ENTRIES –
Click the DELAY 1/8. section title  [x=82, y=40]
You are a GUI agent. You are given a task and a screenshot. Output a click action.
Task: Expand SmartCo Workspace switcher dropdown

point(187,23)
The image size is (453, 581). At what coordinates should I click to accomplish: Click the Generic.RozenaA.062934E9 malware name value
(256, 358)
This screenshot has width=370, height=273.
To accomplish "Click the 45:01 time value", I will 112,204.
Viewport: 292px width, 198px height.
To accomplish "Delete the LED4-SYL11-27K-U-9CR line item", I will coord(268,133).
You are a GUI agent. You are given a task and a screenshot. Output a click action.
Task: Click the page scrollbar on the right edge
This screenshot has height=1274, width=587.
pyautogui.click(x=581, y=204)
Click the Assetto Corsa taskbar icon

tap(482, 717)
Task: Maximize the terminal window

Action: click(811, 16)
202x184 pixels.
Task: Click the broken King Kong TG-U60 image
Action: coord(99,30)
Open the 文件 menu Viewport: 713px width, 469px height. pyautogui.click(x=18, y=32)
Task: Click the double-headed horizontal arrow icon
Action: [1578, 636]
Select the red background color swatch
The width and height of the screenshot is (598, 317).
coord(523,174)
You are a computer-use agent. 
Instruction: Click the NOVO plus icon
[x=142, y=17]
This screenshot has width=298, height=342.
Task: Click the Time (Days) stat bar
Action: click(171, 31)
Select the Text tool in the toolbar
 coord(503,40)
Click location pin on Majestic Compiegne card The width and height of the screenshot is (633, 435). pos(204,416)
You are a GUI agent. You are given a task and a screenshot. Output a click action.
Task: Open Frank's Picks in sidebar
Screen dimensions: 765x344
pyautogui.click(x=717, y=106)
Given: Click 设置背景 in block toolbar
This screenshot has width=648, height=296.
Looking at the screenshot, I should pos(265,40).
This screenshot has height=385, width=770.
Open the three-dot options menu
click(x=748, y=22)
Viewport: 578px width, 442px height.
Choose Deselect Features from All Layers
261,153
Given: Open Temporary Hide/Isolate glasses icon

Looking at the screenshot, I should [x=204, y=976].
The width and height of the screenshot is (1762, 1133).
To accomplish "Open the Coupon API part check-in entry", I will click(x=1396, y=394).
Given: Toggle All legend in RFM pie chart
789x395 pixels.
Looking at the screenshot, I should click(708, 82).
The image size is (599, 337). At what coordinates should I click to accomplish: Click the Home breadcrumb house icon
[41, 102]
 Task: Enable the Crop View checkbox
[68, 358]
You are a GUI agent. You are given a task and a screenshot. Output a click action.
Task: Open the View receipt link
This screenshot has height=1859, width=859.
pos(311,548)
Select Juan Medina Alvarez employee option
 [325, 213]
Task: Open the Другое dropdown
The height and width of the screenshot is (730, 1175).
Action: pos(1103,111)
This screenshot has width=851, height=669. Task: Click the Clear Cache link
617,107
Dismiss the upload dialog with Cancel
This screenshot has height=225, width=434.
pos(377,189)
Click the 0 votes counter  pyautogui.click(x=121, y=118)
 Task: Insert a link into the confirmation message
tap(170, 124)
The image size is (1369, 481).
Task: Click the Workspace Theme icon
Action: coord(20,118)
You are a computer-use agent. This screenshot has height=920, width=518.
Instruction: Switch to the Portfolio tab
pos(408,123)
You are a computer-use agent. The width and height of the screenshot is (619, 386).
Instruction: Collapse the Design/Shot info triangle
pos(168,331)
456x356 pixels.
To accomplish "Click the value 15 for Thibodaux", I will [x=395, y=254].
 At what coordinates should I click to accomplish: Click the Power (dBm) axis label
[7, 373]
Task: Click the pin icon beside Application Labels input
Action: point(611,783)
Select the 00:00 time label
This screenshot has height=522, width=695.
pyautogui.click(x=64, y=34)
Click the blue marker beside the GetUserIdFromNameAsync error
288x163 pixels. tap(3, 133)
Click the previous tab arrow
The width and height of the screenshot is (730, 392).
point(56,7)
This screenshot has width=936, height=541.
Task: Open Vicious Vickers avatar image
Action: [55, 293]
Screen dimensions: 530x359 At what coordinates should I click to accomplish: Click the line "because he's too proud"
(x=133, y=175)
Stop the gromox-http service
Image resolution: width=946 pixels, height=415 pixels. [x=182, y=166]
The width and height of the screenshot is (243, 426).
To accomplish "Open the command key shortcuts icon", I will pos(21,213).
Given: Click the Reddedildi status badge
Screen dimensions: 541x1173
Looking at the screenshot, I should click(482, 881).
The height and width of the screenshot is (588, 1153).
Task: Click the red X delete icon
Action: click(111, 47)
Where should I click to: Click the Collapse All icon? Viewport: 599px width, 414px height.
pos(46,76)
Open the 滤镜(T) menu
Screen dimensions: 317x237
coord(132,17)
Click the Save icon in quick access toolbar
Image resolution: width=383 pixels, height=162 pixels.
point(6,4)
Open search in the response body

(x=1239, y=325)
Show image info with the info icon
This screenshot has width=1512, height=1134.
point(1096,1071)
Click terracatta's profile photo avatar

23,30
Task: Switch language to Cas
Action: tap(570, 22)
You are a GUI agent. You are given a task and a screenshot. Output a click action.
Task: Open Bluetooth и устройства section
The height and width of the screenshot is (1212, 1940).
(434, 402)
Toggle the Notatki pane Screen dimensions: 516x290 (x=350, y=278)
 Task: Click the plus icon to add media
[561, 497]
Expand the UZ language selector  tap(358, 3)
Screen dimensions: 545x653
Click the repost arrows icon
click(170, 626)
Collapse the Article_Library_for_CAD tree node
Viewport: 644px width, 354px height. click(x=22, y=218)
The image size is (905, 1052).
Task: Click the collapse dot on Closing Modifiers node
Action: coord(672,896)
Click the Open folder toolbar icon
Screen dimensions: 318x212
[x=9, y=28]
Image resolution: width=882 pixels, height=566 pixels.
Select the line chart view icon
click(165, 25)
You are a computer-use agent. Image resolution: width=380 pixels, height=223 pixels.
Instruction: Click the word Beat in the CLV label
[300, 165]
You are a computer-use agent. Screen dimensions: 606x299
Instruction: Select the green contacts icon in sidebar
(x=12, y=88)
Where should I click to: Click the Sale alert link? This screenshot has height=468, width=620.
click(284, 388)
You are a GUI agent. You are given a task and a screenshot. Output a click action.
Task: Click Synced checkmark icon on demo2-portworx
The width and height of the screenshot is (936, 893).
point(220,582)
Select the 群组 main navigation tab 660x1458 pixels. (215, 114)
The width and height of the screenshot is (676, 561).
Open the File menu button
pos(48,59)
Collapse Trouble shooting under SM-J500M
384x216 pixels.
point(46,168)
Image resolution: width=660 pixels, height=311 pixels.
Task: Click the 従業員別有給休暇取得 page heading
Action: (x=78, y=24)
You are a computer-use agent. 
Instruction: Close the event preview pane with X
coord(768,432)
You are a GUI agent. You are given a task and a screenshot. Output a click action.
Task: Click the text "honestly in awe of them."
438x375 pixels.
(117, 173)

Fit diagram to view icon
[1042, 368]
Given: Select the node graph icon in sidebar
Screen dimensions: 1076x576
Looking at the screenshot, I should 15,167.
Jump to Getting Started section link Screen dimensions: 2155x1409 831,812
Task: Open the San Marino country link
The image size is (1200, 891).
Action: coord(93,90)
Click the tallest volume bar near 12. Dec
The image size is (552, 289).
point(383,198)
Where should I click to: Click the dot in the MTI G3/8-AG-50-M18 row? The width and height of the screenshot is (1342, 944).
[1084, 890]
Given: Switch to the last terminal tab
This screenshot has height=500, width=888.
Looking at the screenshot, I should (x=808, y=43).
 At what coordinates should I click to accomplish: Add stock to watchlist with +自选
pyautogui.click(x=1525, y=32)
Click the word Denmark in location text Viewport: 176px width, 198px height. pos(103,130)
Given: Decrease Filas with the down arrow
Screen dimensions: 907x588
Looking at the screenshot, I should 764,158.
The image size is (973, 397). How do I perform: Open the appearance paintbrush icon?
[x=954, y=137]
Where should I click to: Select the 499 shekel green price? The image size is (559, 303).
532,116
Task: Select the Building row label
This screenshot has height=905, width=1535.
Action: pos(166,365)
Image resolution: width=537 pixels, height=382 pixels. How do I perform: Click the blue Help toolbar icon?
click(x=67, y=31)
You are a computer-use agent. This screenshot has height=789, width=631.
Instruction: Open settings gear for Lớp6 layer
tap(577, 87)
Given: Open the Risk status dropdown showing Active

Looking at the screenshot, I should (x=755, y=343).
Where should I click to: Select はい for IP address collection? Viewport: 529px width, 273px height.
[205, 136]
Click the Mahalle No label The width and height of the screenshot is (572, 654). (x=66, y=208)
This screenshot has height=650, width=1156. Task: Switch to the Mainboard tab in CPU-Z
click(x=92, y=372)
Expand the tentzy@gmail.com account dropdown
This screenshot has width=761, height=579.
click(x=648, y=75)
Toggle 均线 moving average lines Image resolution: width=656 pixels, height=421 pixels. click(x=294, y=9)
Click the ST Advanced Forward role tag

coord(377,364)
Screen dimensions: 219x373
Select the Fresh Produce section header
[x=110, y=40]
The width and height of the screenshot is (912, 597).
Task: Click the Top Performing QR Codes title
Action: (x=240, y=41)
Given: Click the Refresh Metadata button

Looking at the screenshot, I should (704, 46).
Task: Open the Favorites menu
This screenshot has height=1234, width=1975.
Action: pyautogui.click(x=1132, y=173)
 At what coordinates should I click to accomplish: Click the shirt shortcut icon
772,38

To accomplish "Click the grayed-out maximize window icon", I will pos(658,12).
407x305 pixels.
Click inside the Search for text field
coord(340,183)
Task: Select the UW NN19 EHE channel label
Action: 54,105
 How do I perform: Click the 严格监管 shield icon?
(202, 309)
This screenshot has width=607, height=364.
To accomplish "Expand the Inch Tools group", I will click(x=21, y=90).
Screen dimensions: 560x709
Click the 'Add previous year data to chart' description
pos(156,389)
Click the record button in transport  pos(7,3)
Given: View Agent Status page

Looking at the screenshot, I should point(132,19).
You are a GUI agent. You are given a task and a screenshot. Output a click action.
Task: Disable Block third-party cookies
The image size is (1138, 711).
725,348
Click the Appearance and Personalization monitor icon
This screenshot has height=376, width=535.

EXERCISE PROMPT – Reproduce the listing verbatim from its first line through the line that contains "coord(523,174)". Include both end lines.

THE RESPONSE –
Click the DELAY 1/8. section title  [x=82, y=40]
You are a GUI agent. You are given a task and a screenshot. Output a click action.
Task: Expand SmartCo Workspace switcher dropdown

point(187,23)
The image size is (453, 581). At what coordinates should I click to accomplish: Click the Generic.RozenaA.062934E9 malware name value
(256, 358)
This screenshot has width=370, height=273.
To accomplish "Click the 45:01 time value", I will 112,204.
Viewport: 292px width, 198px height.
To accomplish "Delete the LED4-SYL11-27K-U-9CR line item", I will coord(268,133).
You are a GUI agent. You are given a task and a screenshot. Output a click action.
Task: Click the page scrollbar on the right edge
This screenshot has height=1274, width=587.
pyautogui.click(x=581, y=204)
Click the Assetto Corsa taskbar icon

tap(482, 717)
Task: Maximize the terminal window

Action: click(811, 16)
202x184 pixels.
Task: Click the broken King Kong TG-U60 image
Action: coord(99,30)
Open the 文件 menu Viewport: 713px width, 469px height. pyautogui.click(x=18, y=32)
Task: Click the double-headed horizontal arrow icon
Action: [1578, 636]
Select the red background color swatch
The width and height of the screenshot is (598, 317).
coord(523,174)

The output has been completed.